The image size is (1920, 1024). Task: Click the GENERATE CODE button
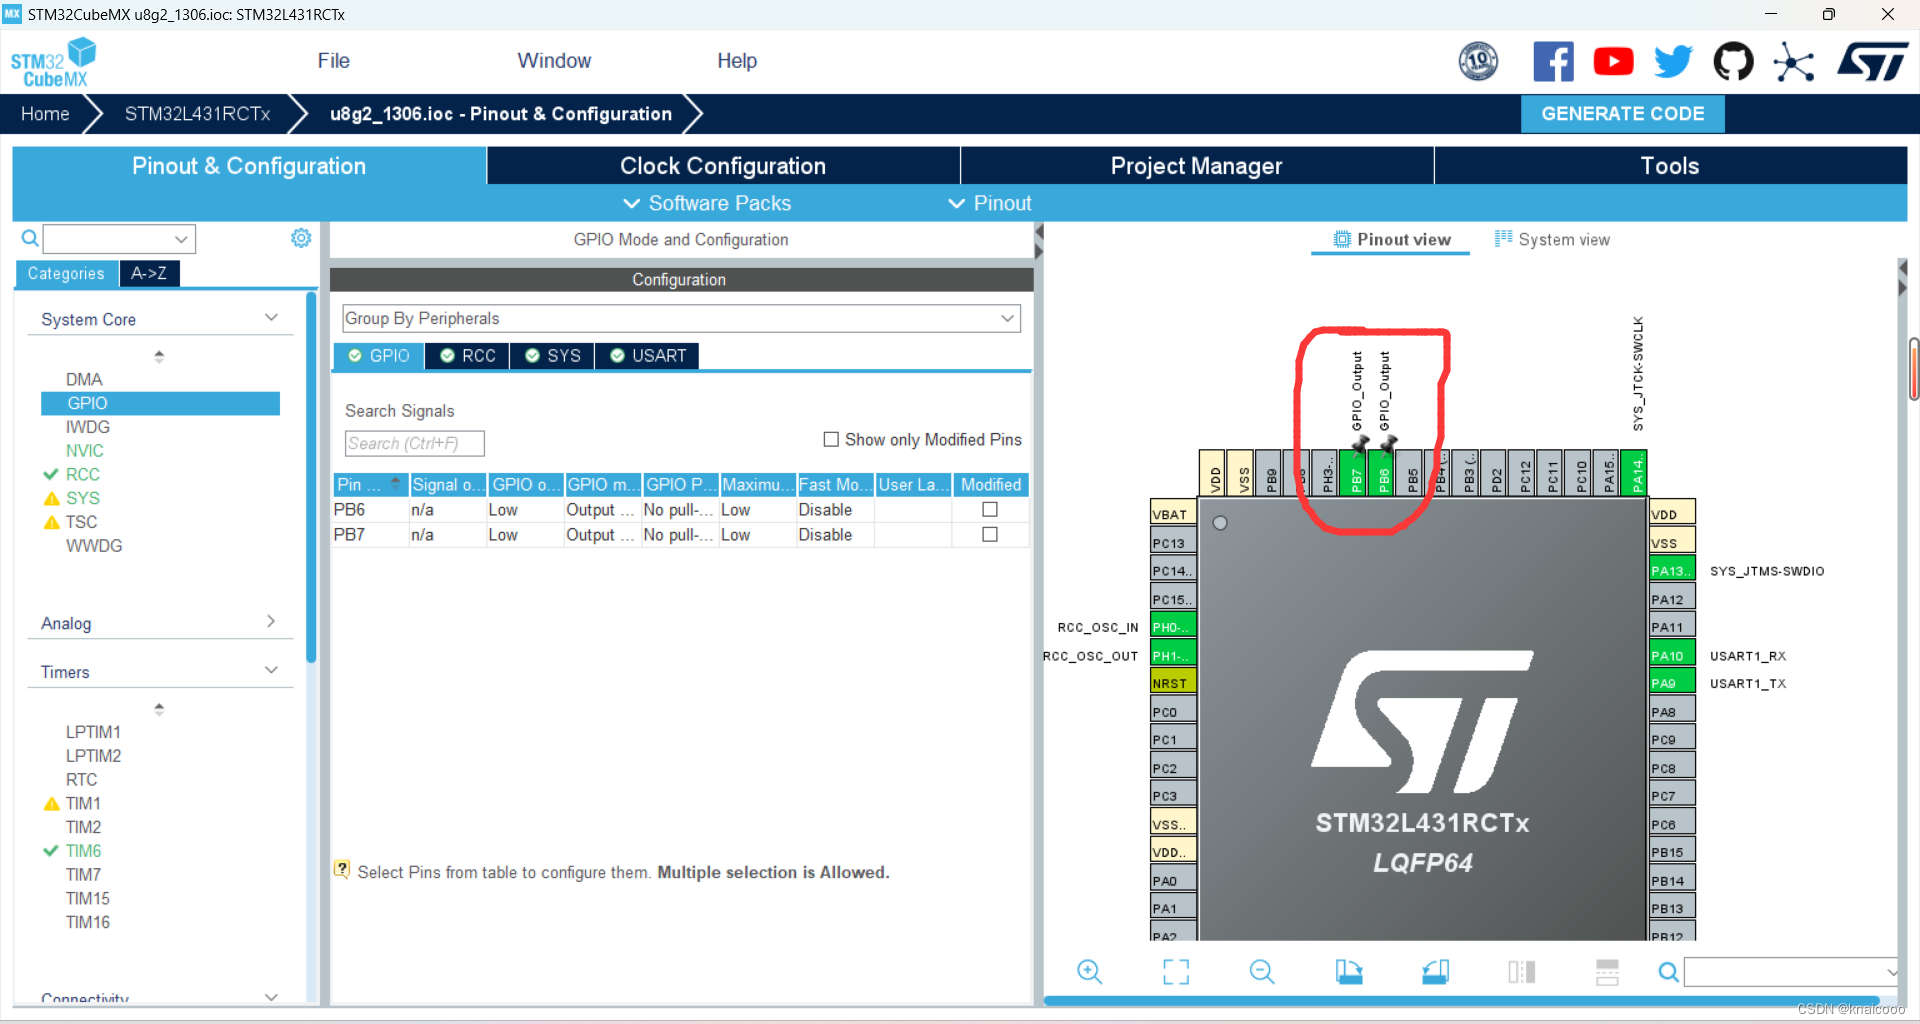(x=1622, y=113)
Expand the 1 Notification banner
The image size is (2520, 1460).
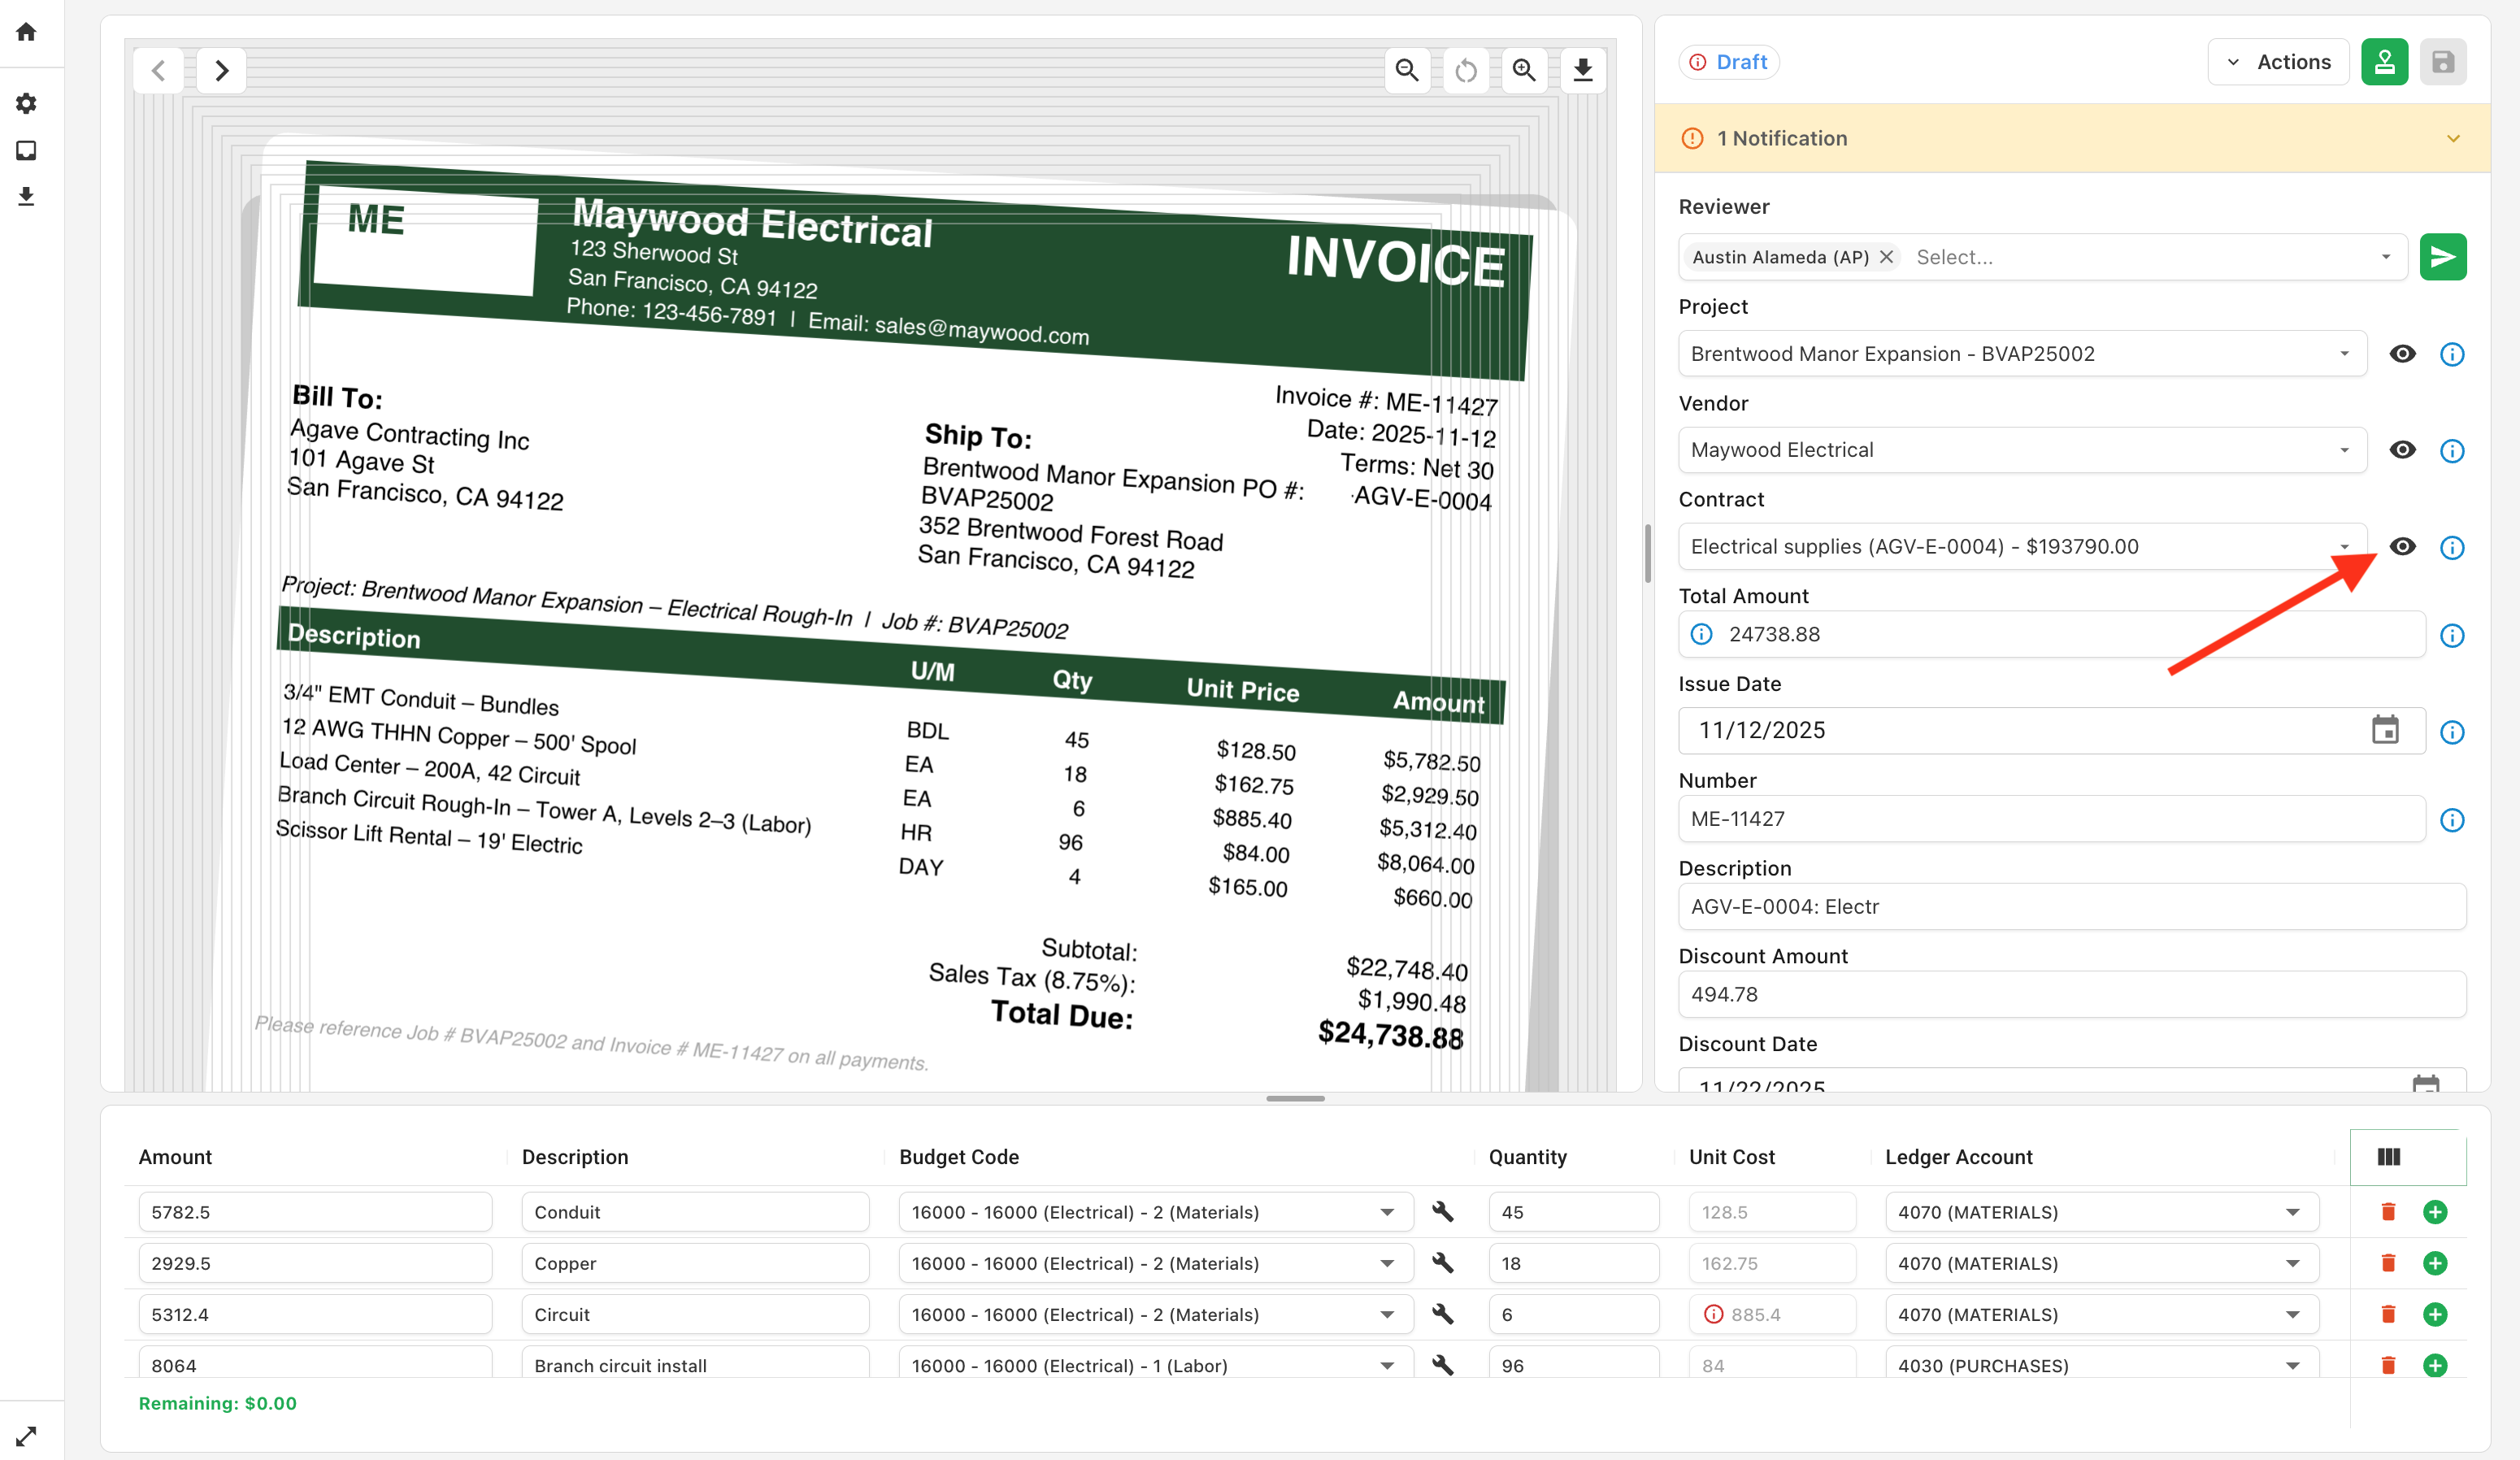2453,138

-*-*-

[Exercise brief]
Could every entry be restated word for word, pictures excluded?

[Solution]
The image size is (1920, 1024). Task: Click the GENERATE CODE button
(x=1622, y=113)
Expand the 1 Notification banner
The image size is (2520, 1460).
2453,138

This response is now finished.